- Born: June 22, 1979 (age 47) New York City, NY United States
- Occupations: Screenwriter, film producer, progressive political activist
- Known for: The Amazing Race
- Partner: Nicole Kanew
- Children: 2 Kaia Lisa, Koa
- Parent: Jeff Kanew

= Justin Kanew =

American writer, producer, and activist

Justin Kanew is an American writer, film producer, and political activist known for his appearances on The Amazing Race and his involvement in politics in Tennessee. He gained attention for his congressional run in Tennessee's 7th District and his role as the founder of the progressive media outlet The Tennessee Holler.

== Entertainment career ==
Justin Kanew has worked in the entertainment industry as a writer and film producer. His credits include Coming 2 America (2021), Welcome to the Jungle (2013) and The Man Without a Face (1993). He participated in the 15th season of The Amazing Race in 2009, alongside Zev Glassenberg. The duo returned for the 18th season, The Amazing Race: Unfinished Business.

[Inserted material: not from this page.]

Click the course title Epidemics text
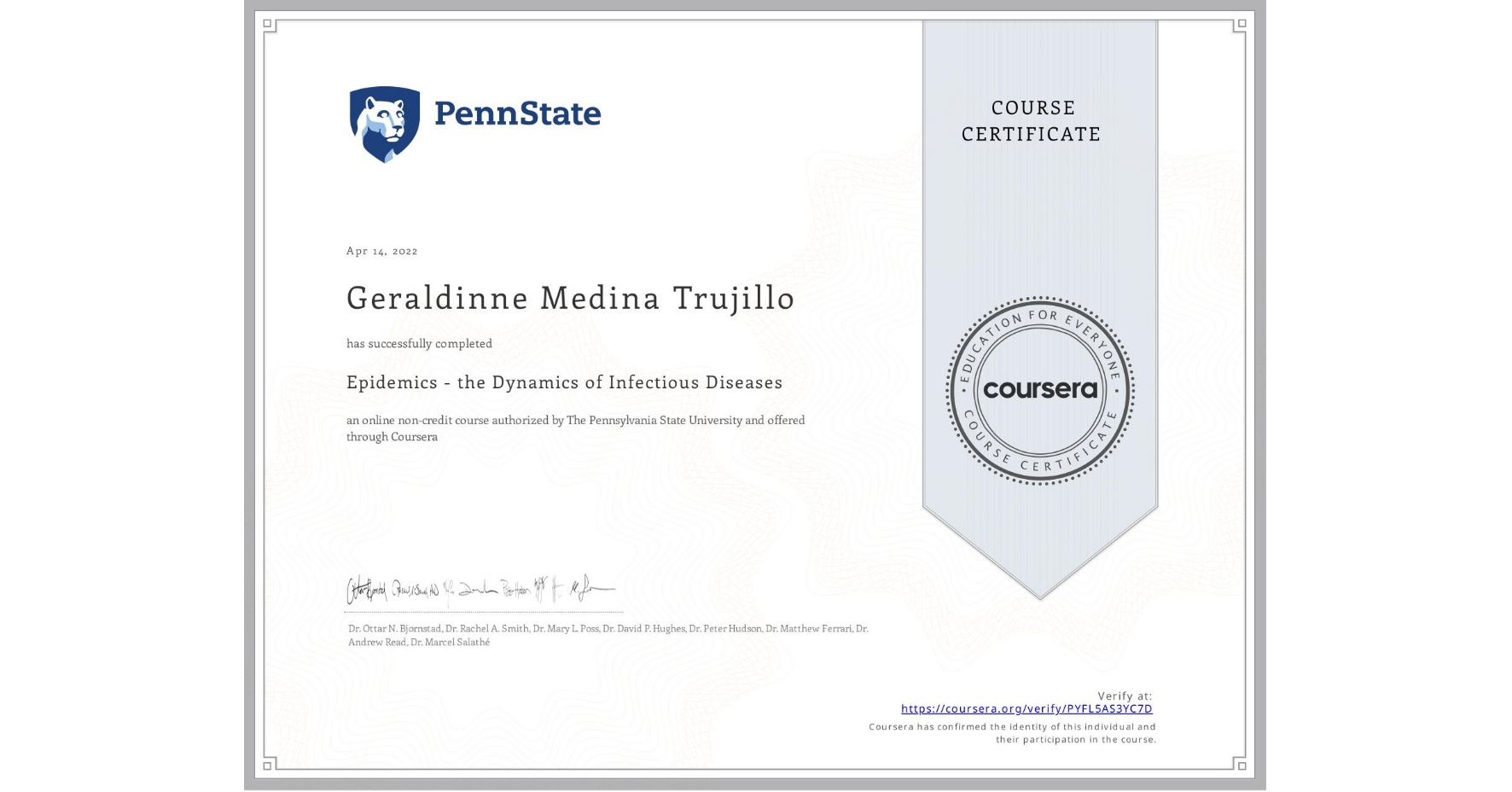The image size is (1512, 792). pos(564,382)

After working in Los Angeles for several years, Kanew relocated to Franklin, Tennessee, with his family. This move marked the beginning of his transition from entertainment to political activism.

== Political career and activism ==
Kanew announced his candidacy for the U.S. House of Representatives in Tennessee's 7th District in 2017. He ran as a Democrat, motivated by concerns about the direction of the country under then-President Donald Trump. Despite being a political newcomer and facing a heavily Republican district, Kanew campaigned on issues such as healthcare, education, and criminal justice reform. He lost the race to Republican Mark Green.

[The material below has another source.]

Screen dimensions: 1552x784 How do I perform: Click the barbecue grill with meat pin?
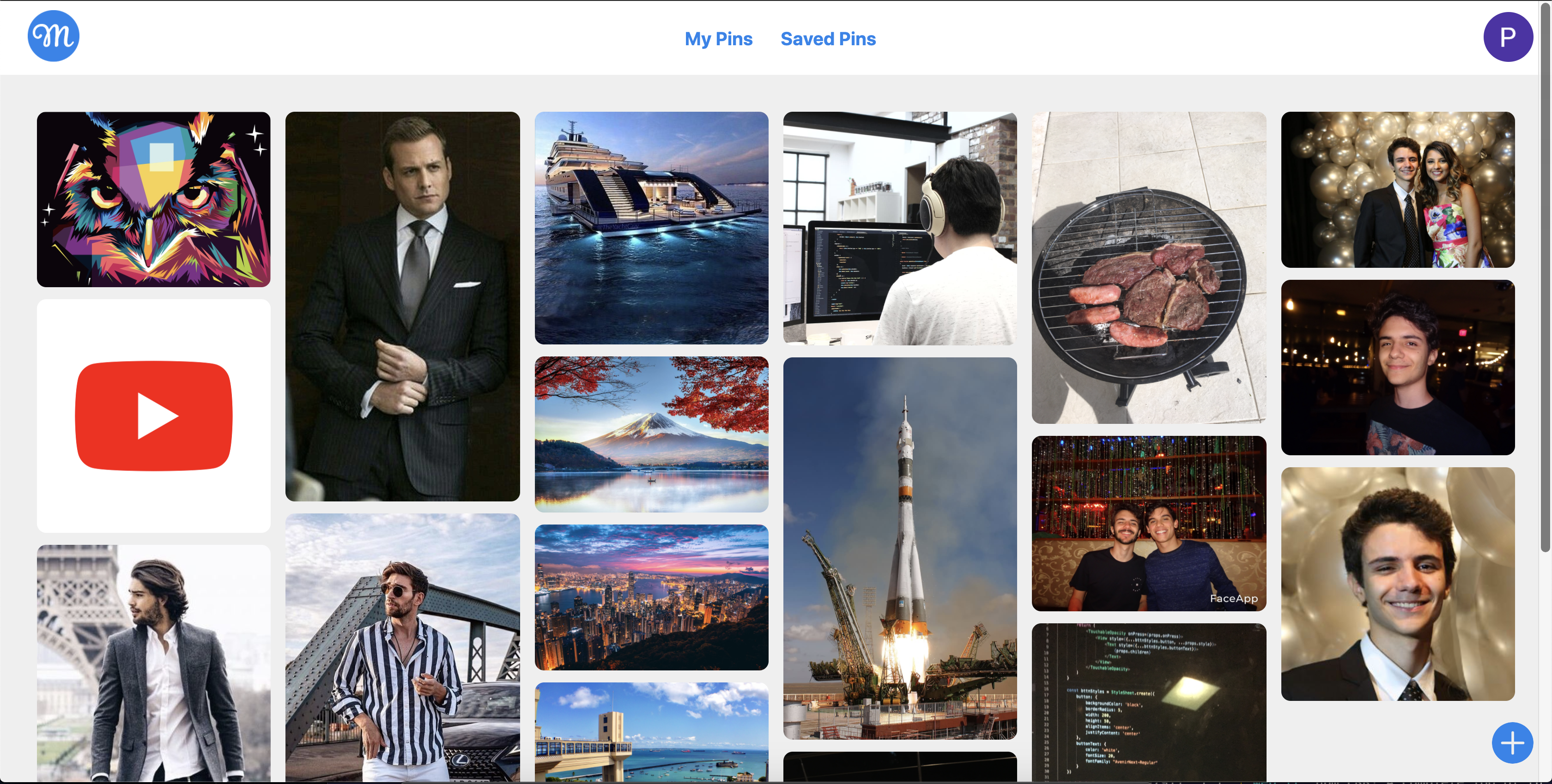[1148, 268]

In addition to his congressional run, Kanew became known for his outspoken activism, particularly through his media platform, The Tennessee Holler. The outlet is known for its progressive stance and its critical coverage of Tennessee's Republican leadership. Kanew's activism includes viral moments, such as his passionate defense of mask mandates during a school board meeting in Williamson County, Tennessee, amid the COVID-19 pandemic.

== Personal life ==
Kanew was born and raised in New York City and has publicly identified as Jewish.The son of Hollywood director Jeff Kanew, he worked in Los Angeles as a screenwriter and film producer before relocating his family to Tennessee, where he founded the progressive media outlet the Tennessee Holler and became active in state politics. Justin Kanew is married to Nicole Kanew, and they have two children. The family lives in College Grove, Tennessee.

In April 2023, Kanew's home was targeted in a shooting while his family was asleep. The incident drew significant attention, with many speculating that the attack was politically motivated due to his outspoken activism. The incident remains under investigation.